Data for review:
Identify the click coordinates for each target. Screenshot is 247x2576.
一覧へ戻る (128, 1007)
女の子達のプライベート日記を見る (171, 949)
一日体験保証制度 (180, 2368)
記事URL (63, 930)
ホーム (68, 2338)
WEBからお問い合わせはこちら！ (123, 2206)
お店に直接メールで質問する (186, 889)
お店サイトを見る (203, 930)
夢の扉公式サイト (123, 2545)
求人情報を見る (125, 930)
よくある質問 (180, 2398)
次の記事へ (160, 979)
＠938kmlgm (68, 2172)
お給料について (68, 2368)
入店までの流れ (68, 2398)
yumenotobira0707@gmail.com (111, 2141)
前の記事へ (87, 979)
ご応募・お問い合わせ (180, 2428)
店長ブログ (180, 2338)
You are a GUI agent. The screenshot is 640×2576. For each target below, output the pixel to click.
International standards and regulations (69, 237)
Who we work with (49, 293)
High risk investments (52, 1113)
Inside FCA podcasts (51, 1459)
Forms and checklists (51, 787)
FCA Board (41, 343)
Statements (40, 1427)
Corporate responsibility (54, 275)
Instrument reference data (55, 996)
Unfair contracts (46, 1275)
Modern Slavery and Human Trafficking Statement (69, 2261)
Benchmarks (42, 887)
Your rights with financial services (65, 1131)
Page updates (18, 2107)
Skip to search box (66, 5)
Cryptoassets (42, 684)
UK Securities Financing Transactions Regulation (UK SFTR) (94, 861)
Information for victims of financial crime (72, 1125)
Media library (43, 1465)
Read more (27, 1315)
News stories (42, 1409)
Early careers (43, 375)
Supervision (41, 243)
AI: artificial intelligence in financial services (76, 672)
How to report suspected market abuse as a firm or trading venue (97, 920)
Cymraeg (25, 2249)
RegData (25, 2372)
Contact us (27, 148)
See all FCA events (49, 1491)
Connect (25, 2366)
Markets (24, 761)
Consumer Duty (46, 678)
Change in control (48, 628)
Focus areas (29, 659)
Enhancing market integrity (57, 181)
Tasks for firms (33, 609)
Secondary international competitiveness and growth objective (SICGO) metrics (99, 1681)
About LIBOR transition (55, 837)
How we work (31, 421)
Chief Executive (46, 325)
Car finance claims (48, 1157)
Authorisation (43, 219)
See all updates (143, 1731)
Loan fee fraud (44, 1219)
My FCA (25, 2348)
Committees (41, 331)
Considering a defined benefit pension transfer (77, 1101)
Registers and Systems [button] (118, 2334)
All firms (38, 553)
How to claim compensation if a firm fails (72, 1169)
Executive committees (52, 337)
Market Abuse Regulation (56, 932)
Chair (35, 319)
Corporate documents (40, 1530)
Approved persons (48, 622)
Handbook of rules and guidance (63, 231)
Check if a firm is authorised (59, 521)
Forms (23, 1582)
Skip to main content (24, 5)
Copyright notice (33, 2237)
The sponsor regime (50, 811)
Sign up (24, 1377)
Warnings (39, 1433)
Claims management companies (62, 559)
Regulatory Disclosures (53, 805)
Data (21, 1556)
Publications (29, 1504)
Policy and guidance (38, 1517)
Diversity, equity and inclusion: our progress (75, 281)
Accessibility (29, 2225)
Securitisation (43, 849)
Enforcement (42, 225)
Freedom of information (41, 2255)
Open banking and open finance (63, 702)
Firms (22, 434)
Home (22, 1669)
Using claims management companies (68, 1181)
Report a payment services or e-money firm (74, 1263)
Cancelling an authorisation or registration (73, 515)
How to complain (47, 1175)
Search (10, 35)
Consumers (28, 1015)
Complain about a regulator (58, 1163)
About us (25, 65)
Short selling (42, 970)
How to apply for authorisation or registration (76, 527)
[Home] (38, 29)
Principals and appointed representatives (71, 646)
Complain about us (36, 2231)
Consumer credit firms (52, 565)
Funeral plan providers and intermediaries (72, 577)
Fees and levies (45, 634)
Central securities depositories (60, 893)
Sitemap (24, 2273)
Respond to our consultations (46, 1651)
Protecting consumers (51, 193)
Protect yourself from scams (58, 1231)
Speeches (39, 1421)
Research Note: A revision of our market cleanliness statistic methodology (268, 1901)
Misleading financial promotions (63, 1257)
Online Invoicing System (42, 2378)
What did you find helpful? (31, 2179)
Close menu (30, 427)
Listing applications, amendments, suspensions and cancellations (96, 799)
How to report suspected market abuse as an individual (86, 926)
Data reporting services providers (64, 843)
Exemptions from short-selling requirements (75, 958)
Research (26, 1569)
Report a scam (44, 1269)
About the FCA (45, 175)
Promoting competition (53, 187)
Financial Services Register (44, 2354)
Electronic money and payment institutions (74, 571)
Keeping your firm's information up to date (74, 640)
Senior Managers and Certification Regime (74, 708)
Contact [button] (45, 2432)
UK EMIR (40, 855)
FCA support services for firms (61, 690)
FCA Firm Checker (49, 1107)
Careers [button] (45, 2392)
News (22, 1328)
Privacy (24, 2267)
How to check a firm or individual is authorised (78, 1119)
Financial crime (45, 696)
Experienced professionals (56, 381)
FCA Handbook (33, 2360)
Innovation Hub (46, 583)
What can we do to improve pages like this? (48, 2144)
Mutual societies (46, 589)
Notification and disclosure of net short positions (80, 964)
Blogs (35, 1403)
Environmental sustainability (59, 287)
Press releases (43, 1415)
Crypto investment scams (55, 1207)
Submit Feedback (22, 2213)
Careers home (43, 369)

What the exercise asks: Go through the listing above and pull out each line containing the word "from".

Exercise output:
Protect yourself from scams (58, 1231)
Exemptions from short-selling requirements (75, 958)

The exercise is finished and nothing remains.